Text shown:
The win was Matsuyama’s third of the current PGA Tour season, which ties Spieth, Dustin Johnson and Justin Thomas for the most wins. It was also his fourth Tour victory in the last eighteen months. That matches up with any of the readily recognizable names. In the same period only Johnson has more wins with five. Spieth equals Matsuyama with four, while Day has three and McIlroy two PGA Tour victories. For good measure Matsuyama also won twice on the Japan Golf Tour last fall.

His consistent play since turning pro in April 2013 has resulted in Matsuyama steadily ascending the World Rankings. On the strength of his play in a handful of Japan Tour events while still an amateur, he was already ranked not far outside the top 100 when he turned pro. By the end of that year he was up to 23rd. He moved inside the top 20 in 2014, and up the 15th by the end of 2015. He cracked the top 10 last year, finishing at 6th. This season he moved as high as 2nd in the world after his runner-up finish at the U.S. Open in June, and he’s currently ranked 3rd, behind only Johnson and Spieth.

The only thing Matsuyama hasn’t done – yet – is win a major championship, and surely that explains why he has yet to show up on the radar of casual golf fans. Fresh off his dominating close at the Bridgestone, he and the rest of the world’s best players head to North Carolina this week for the PGA Championship, the season’s final major. It’s reasonable to ask whether we’re about to see the one item missing from Matsuyama’s golfing resume added at Quail Hollow.

Excerpted records:
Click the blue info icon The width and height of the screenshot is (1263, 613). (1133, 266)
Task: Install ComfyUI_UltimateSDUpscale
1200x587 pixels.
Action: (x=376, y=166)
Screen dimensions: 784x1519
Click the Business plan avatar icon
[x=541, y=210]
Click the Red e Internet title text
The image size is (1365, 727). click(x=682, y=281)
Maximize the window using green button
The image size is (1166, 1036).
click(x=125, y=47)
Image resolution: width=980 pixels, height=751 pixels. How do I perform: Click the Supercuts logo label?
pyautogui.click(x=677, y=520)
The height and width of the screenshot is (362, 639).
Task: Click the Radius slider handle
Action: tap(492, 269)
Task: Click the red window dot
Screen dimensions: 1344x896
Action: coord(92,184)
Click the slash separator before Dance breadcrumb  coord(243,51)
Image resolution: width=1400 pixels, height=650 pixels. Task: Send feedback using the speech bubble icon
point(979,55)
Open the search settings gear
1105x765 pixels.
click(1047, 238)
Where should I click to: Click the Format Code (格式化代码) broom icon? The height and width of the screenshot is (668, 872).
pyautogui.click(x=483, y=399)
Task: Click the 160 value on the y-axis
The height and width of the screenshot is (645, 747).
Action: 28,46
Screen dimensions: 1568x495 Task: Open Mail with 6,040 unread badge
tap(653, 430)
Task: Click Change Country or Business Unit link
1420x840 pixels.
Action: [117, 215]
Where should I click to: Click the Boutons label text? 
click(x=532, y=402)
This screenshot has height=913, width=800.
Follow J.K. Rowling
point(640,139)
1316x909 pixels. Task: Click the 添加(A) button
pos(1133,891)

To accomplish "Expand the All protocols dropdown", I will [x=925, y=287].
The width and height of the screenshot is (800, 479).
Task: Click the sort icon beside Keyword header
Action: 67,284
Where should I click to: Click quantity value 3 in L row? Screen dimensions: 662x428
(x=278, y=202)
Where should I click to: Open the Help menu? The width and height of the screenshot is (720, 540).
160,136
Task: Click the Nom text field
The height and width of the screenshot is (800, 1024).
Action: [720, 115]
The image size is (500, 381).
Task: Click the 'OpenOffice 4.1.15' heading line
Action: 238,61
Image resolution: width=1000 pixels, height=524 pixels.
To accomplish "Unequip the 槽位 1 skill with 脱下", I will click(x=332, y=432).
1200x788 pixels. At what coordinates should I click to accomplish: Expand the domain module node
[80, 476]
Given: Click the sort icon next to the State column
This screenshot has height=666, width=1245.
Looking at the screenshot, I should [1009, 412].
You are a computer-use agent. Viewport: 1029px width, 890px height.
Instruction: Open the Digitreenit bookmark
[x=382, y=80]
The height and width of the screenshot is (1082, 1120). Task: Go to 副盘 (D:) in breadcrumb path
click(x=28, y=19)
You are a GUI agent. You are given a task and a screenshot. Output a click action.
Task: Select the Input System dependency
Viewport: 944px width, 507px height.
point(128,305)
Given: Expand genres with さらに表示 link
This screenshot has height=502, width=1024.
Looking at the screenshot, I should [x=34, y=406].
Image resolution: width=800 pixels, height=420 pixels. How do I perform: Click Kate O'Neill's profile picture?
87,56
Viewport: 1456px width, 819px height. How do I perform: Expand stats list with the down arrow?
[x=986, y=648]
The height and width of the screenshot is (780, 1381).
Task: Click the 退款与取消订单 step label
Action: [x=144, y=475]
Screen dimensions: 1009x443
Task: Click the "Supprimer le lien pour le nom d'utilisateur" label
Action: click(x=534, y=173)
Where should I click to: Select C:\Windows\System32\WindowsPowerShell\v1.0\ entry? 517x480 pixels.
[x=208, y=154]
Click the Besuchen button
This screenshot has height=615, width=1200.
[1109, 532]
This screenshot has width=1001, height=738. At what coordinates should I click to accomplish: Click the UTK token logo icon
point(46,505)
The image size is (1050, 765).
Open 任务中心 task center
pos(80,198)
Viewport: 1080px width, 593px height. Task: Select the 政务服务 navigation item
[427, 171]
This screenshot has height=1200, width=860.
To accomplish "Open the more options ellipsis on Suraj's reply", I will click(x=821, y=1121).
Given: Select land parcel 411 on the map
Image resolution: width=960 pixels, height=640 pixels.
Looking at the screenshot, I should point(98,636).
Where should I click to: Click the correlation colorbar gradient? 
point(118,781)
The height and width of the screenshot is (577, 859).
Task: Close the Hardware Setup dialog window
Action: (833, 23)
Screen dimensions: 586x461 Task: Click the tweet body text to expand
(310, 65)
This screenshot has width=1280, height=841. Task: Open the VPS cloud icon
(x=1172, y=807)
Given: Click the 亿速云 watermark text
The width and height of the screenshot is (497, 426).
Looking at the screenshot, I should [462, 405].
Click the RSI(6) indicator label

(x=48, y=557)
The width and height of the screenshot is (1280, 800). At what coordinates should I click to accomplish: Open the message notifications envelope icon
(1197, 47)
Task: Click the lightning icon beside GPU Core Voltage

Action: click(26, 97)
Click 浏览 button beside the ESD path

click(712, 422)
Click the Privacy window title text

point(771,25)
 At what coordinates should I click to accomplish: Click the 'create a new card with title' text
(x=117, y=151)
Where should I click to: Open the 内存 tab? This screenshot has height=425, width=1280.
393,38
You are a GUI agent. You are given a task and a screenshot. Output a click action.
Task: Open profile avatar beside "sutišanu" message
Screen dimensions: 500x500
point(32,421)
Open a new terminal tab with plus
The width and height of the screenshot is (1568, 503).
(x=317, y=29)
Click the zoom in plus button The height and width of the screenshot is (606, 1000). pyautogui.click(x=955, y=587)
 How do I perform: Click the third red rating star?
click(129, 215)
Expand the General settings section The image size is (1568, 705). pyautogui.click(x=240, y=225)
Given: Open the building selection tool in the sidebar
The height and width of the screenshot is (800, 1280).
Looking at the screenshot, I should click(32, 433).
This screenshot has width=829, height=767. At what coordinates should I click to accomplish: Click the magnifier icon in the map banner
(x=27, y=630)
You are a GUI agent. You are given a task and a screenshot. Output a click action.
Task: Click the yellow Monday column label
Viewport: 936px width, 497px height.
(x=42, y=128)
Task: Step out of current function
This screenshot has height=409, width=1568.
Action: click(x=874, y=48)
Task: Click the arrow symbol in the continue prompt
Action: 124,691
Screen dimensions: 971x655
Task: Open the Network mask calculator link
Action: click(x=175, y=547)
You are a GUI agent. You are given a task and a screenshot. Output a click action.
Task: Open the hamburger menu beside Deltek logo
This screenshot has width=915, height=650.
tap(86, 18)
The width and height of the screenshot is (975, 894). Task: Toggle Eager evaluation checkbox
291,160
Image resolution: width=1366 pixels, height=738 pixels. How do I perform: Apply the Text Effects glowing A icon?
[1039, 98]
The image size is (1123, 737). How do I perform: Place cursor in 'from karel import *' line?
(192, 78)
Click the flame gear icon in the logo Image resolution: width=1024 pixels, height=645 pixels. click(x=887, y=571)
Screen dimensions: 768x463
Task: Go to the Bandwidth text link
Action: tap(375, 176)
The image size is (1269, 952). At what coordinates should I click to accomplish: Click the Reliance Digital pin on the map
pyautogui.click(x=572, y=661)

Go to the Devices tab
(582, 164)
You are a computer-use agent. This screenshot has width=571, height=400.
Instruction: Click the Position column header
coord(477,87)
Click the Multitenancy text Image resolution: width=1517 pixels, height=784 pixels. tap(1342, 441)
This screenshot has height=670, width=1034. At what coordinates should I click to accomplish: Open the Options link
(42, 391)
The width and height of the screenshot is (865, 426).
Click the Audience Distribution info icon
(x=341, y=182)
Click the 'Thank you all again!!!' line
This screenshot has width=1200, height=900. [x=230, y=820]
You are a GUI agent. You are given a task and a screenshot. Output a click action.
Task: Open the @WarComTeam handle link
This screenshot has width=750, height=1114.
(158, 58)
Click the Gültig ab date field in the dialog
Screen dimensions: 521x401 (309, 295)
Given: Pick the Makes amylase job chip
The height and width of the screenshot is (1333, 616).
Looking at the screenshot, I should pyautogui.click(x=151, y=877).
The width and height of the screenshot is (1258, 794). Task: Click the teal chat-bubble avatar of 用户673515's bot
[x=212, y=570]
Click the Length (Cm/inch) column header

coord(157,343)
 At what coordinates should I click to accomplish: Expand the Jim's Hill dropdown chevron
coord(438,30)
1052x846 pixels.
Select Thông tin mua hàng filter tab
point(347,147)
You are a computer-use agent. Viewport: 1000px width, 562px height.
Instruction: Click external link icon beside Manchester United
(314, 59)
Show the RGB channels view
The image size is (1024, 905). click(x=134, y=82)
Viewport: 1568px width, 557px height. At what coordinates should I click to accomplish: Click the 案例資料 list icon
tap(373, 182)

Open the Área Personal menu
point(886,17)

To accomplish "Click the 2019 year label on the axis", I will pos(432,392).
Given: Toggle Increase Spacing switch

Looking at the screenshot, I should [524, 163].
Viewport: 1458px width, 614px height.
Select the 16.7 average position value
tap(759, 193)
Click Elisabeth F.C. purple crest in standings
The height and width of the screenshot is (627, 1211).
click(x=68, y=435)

What is being asked:
Retype the Matsuyama passage between "His consistent play" and "Johnson and Spieth.", inclusive. Nothing in the data is needed here.

Response below:
His consistent play since turning pro in April 2013 has resulted in Matsuyama steadily ascending the World Rankings. On the strength of his play in a handful of Japan Tour events while still an amateur, he was already ranked not far outside the top 100 when he turned pro. By the end of that year he was up to 23rd. He moved inside the top 20 in 2014, and up the 15th by the end of 2015. He cracked the top 10 last year, finishing at 6th. This season he moved as high as 2nd in the world after his runner-up finish at the U.S. Open in June, and he’s currently ranked 3rd, behind only Johnson and Spieth.